I am trying to solve the equation:
$w''(z) = -\frac{q0-qm}{kc*hr}*exp(-\frac{z}{hr})$
with the boundary conditions:
$w'(0) = 0$ and $w'(L) = \frac{qm}{kc}$
I am not sure how to do this where the equation is only defined at the derivative of both boundaries. Is this possible and if so what is the solution?
This is the to solve the inhomogeneous part of a diffusion equation that looks like this:
$\frac{\partial u}{\partial t} = \kappa \frac{\partial^2 u}{\partial z^2} + \frac{\gamma(z)}{\rho c_p}$ for $0\leq z \leq L, t>0$
$\frac{\partial u}{\partial z}(0,t) = 0 , \frac{\partial u}{\partial z}(L,t) = \frac{qm}{kc}$
$u(z,0) = f(z)$
and I have defined $ u = w(z) + v(z,t)$ where w is the inhomogeneous part and v is the homogeneous part of the equation.
Elaborating on what I said in the comments here.
Consider $u_t=Au_{xx}+f(x),u_x(t,0)=B,u_x(t,L)=C$. In a steady state solution say $w(t,x)$ with $w_t=0$, you must have
$$\frac{d}{dt} \int_0^L w(t,x) dx = \int_0^L w_t(t,x) dx = 0 = \int_0^L f(x) dx + w_x(L) - w_x(0).$$
If replacing $w_x(0)=B$ and $w_x(L)=C$ results in a true equation, then your solution is just $u=w+v$ where
$$v_t=Av_{xx},v_x(t,0)=0,v_x(t,L)=0.$$
But this probably isn't the case. So instead, you can sacrifice one of the three things that you want to happen. One way is to sacrifice the BC on the right, by taking
$$w_x(0)=B,w_x(L)=B-\int_0^L f(x) dx.$$
Following this route you get
$$v_t=Av_{xx},v_x(t,0)=0,v_x(t,L)=C-B+\int_0^L f(x) dx.$$
Analogously you can sacrifice the BC on the left; I won't write that out.

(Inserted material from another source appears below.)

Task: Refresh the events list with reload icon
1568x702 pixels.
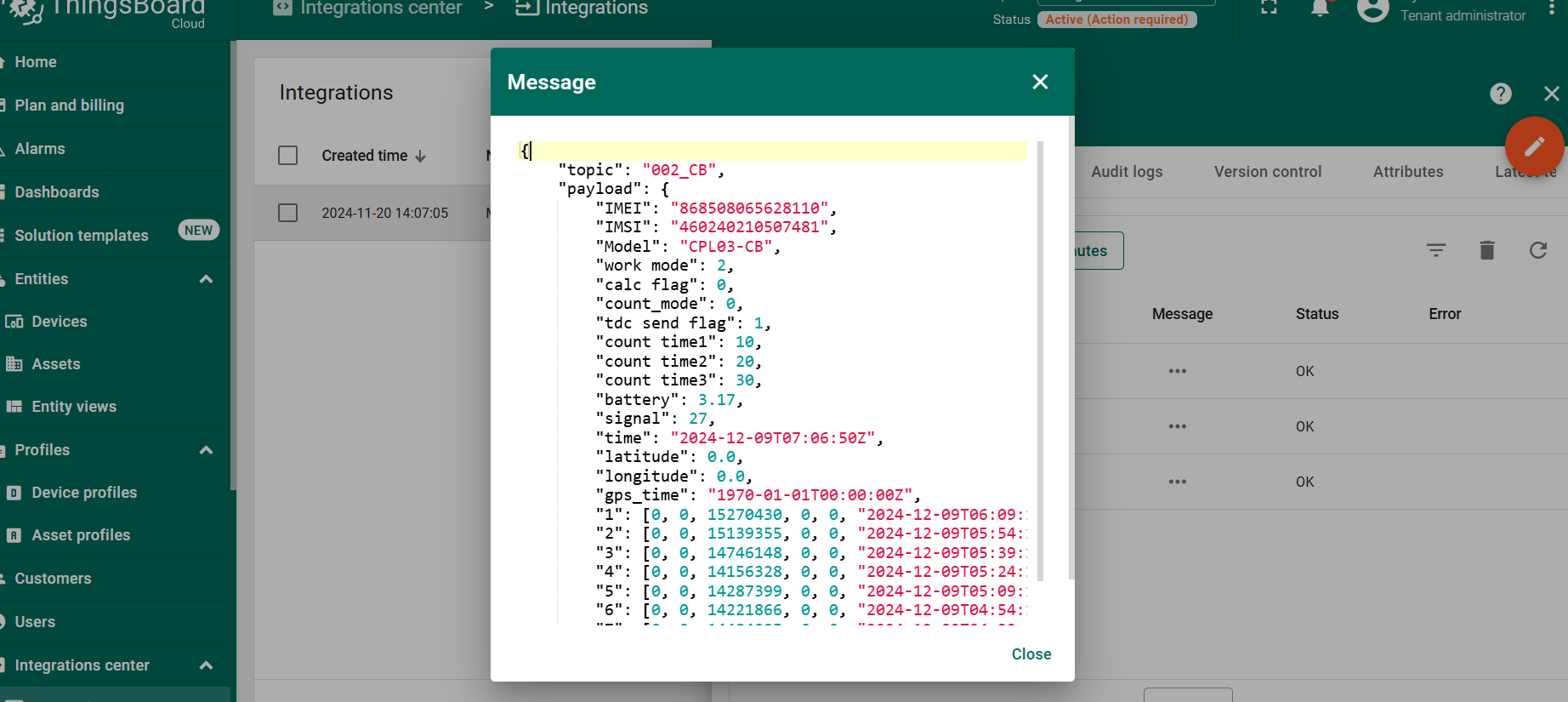Action: 1538,250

The other way you can go is to sacrifice the forcing. To do that, choose your favorite $g$ such that $\int_0^L g(x) dx + C - B=0$ and have $w''=g,w'(0)=B,w'(L)=C$, then $v$ will satisfy
$$v_t=A v_{xx} + f(x) - g(x),v_x(t,0)=0,v_x(t,L)=0.$$
I would probably do the last idea with $g(x)=f(x)+\frac{B-C}{L}$, so that $v$ could be evaluated with Fourier series. This way you don't need any differential equation solver, just quadrature.